Se as classes mais abastadas consumissem menos carne, vivendo um pouco mais abaixo na cadeia alimentar, seria mais fácil prover uma dieta saudável para todos. O truque será desenvolver produtos vegetais saborosos e nutritivos, alguns dos quais possam ser indistinguíveis da carne. Claro que outro ponto fundamental de uma sociedade sustentável constitui alcançar-se uma melhor distribuição populacional entre o campo e as cidades. Novas políticas fundiárias serão necessárias para frear a expansão das áreas urbanas, que pavimentam milhares de quilômetros quadrados de terras rurais e selvagens todos os anos. Inevitavelmente as cidades subsistirão melhor se forem menos expansivas, com eficiente transporte coletivo e convenientes calçadas e ciclovias.

Para um pequeno trailer do futuro, podemos citar Curitiba, aqui mesmo no Brasil, onde um design urbano moderno e compacto e um dos melhores sistemas de transporte coletivo do mundo autoriza fácil deslocamento sem o uso de carros de passeio. E programas de governo bem planejados ajudaram Curitiba a reduzir a mendicância, a mortalidade infantil e a violência, para níveis substancialmente inferiores aos de outras capitais brasileiras. O futuro também está presente em Copenhague, na Dinamarca, onde bicicletas públicas gratuitas e 300km de ciclovias auxiliam os não-motoristas a se movimentarem.

A tecnologia da informação pode ajudar as pessoas a cumprirem seu trabalho deslocando-se menos e utilizando menos materiais. Empresas públicas e privadas de países emergentes vêm viabilizando serviços de televisão por satélite e telefonia celular a pequenas cidades e aldeias sem precisar estender milhares de quilômetros de fios de cobre e derrubar outras tantas árvores para servirem de postes. A teleconferência enseja a agilidade e a versatilidade nos negócios em nível mundial, permitindo reunir executivos e funcionários de empresas situadas em distantes continentes, sem gastar uma só gota de combustível de aviação, necessário ao seu deslocamento. Cada vez mais pessoas trabalham em suas próprias casas, utilizando-se dos modems para comunicarem-se com os seus centros de trabalho. As indústrias também podem ser transformadas.

Hoje, a maioria delas se baseia em extração, processamento e manufatura de matéria física, que consome recursos e combustível nesse processo, mas algumas companhias pioneiras estão desenvolvendo fábricas que reduzem drasticamente suas emissões, através da utilização de efluentes de um processo industrial como matéria-prima para outro. Na Dinamarca, já há mais de uma dúzia dessas indústrias, chamadas de simbióticas.

Cinzas da chaminé de uma termoelétrica são usadas na fabricação de cimento, enquanto os resíduos da criação de trutas e fábricas de medicamentos são empregados como fertilizantes.

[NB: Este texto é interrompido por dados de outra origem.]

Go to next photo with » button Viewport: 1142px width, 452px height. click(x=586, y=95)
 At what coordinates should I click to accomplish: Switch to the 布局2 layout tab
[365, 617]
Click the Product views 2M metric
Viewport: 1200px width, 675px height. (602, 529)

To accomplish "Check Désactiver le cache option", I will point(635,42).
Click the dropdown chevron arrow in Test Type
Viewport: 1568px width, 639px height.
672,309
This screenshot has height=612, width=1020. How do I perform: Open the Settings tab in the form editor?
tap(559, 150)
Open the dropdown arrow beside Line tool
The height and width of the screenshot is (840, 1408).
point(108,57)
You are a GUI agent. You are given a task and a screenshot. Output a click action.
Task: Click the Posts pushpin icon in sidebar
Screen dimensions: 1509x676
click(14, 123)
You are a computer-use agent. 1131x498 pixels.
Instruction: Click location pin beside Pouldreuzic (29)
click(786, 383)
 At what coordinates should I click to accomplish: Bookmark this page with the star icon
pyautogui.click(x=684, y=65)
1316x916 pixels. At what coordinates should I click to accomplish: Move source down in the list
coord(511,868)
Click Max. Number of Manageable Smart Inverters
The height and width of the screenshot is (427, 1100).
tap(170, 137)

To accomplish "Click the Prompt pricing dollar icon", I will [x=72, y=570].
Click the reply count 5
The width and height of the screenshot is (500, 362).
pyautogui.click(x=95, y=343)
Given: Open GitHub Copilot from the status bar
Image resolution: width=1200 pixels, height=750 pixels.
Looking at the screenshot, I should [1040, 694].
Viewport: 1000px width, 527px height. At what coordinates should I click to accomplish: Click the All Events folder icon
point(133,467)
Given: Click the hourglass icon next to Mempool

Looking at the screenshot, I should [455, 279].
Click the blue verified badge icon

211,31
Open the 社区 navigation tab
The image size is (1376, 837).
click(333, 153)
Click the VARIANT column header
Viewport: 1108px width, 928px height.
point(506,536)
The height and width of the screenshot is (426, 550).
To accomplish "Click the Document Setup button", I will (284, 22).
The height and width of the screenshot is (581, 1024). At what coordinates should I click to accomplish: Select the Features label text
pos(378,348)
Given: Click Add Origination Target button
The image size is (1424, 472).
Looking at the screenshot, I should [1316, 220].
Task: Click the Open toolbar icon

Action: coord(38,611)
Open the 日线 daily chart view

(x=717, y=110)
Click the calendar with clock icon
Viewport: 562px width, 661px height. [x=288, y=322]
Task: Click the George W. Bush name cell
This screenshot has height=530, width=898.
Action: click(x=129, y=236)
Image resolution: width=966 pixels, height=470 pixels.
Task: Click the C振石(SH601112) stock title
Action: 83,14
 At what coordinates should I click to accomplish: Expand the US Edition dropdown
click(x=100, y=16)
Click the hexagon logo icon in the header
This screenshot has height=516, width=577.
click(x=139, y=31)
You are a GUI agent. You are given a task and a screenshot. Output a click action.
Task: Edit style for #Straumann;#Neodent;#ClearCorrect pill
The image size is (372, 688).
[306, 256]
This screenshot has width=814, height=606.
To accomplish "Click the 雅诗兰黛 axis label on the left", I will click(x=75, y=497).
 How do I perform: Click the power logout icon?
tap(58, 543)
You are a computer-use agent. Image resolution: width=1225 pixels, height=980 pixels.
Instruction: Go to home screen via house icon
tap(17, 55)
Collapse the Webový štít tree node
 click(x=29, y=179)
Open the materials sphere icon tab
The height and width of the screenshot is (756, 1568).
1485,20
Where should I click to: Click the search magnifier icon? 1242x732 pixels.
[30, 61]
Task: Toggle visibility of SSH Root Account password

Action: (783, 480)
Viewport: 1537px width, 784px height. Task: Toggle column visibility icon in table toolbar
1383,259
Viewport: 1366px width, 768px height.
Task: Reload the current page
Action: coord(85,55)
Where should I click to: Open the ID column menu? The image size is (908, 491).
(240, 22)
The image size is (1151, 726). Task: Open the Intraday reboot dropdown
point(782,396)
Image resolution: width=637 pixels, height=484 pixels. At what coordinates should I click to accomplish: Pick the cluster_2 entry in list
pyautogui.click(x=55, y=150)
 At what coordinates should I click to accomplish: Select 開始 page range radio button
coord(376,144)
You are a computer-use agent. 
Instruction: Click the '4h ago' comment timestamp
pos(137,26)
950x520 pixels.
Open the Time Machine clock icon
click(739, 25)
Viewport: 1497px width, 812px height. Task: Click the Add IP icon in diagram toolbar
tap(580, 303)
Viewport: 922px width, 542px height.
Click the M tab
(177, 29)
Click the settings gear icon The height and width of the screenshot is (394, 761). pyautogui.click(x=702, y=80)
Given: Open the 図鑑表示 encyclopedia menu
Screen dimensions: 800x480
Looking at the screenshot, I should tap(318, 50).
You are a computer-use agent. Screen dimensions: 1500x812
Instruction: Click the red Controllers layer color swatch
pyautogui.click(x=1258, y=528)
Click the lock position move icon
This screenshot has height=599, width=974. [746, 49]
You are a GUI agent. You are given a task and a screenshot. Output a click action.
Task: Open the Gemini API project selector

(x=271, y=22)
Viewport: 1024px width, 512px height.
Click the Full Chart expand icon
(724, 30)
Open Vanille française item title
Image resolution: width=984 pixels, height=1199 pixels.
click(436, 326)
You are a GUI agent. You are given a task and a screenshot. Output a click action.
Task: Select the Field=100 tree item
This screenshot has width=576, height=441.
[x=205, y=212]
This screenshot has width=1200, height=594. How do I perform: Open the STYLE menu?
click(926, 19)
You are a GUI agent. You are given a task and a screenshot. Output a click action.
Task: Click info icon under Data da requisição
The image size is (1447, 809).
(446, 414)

O maior desafio, contudo, reside dentro de nós mesmos. Os dramáticos avanços econômicos dos dois séculos passados foram alimentados, em parte, pela cultura do materialismo e o crescimento acelerado parece ser uma meta universalmente aceita.

Mas, como afirma o ativista ecológico Edward Abbey, “crescimento em nome do crescimento é a ideologia da célula cancerosa”. A expansão material indiscriminada e sem fronteiras destruirá a biosfera terrestre tanto quanto um tumor destrói o corpo humano. No futuro, a humanidade terá que privilegiar a qualidade do crescimento, não a quantidade. Mais software, serviços e idéias não terão o mesmo impacto ambiental que mais estradas, automóveis e prédios.

A nova era requer o desenvolvimento urgente de uma nova metodologia de pensamento, algo como “uma cultura de sobrevivência” — satisfazer as necessidades da geração atual sem colocar em risco as perspectivas da próxima. Acima de tudo, a sobrevivência demandará uma renovada empatia pela natureza. Nossos ancestrais podiam enxergar sua dependência do mundo natural diariamente. Eles viam as árvores, os animais, os rios e os mares como sagrados e os tratavam com respeito. Sem dúvida hoje em dia precisamos da volta desta reverência.

Nas palavras do biólogo Stephen Jay Gould, da Universidade de Harvard, “não poderemos vencer esta batalha para a salvação das espécies e ambientes sem forjar um pacto permanente entre nós e a natureza.” A não ser que sigamos este sério conselho, talvez não sejamos capazes de salvarmos a nós mesmos.

Nehemias Gueiros Jr é advogado especializado em Direito Autoral e CyberLaw, professor da Fundação Getúlio Vargas (RJ) e integrante do escritório Tostes & Associados.